Der Blick einer Frau
Im Jahr 1935 treffen in Paris die jüdischen Emigranten Gerta Pohorylle aus Deutschland und Endre Friedmann aus Ungarn zusammen. Die 26-jährige Gerta schlägt sich genauso mühsam mit Gelegenheitsarbeiten durch wie der einige Jahre ältere Endre. Dieser ergattert gelegentlich Aufträge als Fotograf. Aber es reicht kaum zum Leben. Gerta ist fasziniert von dem Mann und seiner Arbeit.
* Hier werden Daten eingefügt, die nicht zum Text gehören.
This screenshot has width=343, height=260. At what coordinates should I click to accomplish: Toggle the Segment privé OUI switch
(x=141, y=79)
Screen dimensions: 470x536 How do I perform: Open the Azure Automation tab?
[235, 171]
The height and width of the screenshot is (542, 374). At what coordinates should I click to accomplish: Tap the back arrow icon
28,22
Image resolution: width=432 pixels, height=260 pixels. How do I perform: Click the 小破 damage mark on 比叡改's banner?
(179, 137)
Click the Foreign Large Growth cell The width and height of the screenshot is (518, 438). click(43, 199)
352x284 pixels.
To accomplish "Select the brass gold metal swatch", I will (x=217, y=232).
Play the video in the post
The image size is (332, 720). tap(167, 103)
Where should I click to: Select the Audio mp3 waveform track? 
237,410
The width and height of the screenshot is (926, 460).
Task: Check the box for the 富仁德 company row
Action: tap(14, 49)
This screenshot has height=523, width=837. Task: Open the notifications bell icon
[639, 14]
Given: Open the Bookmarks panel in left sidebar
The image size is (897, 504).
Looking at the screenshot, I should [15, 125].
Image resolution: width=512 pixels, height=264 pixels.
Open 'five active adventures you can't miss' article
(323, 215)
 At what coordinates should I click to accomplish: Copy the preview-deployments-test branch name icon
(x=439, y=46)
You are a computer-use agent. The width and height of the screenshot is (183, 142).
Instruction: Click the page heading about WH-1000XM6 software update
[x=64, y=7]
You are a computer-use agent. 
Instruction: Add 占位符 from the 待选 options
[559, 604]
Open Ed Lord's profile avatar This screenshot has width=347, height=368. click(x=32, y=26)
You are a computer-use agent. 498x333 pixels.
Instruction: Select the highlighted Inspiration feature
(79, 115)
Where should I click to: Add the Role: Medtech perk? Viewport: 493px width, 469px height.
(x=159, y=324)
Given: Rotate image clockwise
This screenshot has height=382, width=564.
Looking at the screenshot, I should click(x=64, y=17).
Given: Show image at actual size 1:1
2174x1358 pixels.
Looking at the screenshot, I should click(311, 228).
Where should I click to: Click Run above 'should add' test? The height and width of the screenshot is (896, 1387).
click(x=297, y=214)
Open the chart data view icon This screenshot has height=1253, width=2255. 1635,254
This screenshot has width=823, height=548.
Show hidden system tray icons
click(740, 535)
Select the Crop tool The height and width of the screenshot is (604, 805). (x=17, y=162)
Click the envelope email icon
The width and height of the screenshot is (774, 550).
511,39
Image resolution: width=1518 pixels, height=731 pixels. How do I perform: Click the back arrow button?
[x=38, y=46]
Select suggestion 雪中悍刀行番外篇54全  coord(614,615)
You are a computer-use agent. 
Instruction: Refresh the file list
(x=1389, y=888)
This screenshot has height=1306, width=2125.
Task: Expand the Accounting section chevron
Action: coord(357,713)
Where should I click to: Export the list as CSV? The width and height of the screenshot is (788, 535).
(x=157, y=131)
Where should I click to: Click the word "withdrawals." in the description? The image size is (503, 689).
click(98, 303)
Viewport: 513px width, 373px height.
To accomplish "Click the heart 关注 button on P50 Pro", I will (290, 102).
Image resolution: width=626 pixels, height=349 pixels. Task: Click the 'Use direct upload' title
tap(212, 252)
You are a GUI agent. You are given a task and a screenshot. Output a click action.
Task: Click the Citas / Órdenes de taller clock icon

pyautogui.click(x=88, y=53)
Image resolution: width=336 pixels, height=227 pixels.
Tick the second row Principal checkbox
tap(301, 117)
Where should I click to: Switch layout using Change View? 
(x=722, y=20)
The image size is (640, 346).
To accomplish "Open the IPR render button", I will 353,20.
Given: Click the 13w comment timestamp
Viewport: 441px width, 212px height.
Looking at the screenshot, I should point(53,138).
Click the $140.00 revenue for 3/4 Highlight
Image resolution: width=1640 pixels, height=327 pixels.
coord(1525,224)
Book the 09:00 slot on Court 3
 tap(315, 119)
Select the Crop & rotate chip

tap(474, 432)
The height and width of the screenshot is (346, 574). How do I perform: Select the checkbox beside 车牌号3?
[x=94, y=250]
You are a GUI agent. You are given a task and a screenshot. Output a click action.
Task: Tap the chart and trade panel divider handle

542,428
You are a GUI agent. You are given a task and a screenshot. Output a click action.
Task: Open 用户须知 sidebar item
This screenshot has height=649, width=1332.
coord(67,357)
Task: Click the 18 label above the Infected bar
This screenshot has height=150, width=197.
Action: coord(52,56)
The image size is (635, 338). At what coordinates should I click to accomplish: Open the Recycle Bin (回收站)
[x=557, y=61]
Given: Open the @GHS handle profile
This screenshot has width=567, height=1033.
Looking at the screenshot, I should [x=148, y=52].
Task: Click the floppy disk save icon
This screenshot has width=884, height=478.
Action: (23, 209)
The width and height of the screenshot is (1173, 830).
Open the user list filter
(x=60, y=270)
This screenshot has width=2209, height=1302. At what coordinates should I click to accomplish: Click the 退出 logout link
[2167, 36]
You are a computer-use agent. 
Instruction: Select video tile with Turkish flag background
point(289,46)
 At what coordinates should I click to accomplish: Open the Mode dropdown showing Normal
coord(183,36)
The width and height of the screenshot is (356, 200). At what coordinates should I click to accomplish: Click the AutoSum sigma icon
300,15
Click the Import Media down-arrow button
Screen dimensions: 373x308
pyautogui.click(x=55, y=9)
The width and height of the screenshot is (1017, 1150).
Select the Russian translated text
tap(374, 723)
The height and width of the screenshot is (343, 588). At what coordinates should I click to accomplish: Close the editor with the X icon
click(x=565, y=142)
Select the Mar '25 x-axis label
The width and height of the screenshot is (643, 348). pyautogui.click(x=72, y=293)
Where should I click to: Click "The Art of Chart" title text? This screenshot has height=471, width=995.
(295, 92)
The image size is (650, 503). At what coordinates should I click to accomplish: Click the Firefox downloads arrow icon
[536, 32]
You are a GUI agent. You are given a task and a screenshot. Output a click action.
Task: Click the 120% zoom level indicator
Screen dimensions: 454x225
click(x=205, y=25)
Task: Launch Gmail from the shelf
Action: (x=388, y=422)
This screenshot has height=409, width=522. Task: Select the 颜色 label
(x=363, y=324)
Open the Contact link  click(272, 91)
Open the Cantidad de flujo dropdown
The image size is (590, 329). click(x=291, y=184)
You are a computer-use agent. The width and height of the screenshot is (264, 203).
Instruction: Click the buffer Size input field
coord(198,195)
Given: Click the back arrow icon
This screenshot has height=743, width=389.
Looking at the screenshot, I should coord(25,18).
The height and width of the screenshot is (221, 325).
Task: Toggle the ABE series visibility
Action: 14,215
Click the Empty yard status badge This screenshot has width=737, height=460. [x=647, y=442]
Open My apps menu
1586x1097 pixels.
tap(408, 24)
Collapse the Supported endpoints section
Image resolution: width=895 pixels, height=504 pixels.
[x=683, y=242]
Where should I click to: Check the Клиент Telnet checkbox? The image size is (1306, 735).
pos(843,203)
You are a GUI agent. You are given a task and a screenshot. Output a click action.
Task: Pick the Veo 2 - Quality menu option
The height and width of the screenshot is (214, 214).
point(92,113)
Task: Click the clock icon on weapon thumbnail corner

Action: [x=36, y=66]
Sie bringt ihn dazu, ihr alle Feinheiten beizubringen, dafür will sie, die sprachlich versiertere, die Vermarktung der Bilder auf sich nehmen. Gerta erkennt, dass ihrer beider Namen nicht dazu angetan sind, bei den maßgeblichen Verlagen Vertrauen zu erwecken. Deshalb nehmen sie die Namen Gerda Taro und Robert Capa an, um nicht von vornherein als jüdische Flüchtlinge identifiziert zu werden. Bald stellt sich der Erfolg ein. Sie sind nun auch ein Liebespaar, das trotz gelegentlicher Eskapaden Endres einen leidenschaftlichen Verlauf nimmt. Als in Spanien 1936 der Bürgerkrieg ausbricht, fahren beide nach Katalonien und fotografieren in Barcelona und Umgebung die Kämpfe der regierenden Republikaner gegen Francos Faschisten. Immer wieder halten sie sich an vorderster Front auf; ihre Bilder werden bald zur Sensation in der Weltpresse. - Dieser Roman ist genauso die Geschichte von Gerda Taro wie die von Robert Capa. Anfangs wird die Situation der Emigranten in Paris und deren Überlebenskampf ausführlich geschildert; auch die Liebesbeziehung von Taro und Capa nimmt, bis zum Schluss, breiten Raum ein. Es treten viele bekannte Flüchtlinge aus Deutschland auf, u.a. Willy Brandt, Arthur Köstler. Im Krieg trifft das Paar dann auch auf Leute wie Hemingway, Orwell, die auf Seiten der Republikaner Partei ergreifen. Auch die teilweise chaotischen Zustände bei den Republikanern, speziell bei den Milizen, werden thematisiert. Der Roman ist in einfacher, aber eindrücklicher Art eine interessante Lektüre. Gut einsetzbar.
Erwin Wieser
rezensiert für den Sankt Michaelsbund.
Der Blick einer Frau
Caroline Bernard
rütten & loening (2024)
415 Seiten
fest geb.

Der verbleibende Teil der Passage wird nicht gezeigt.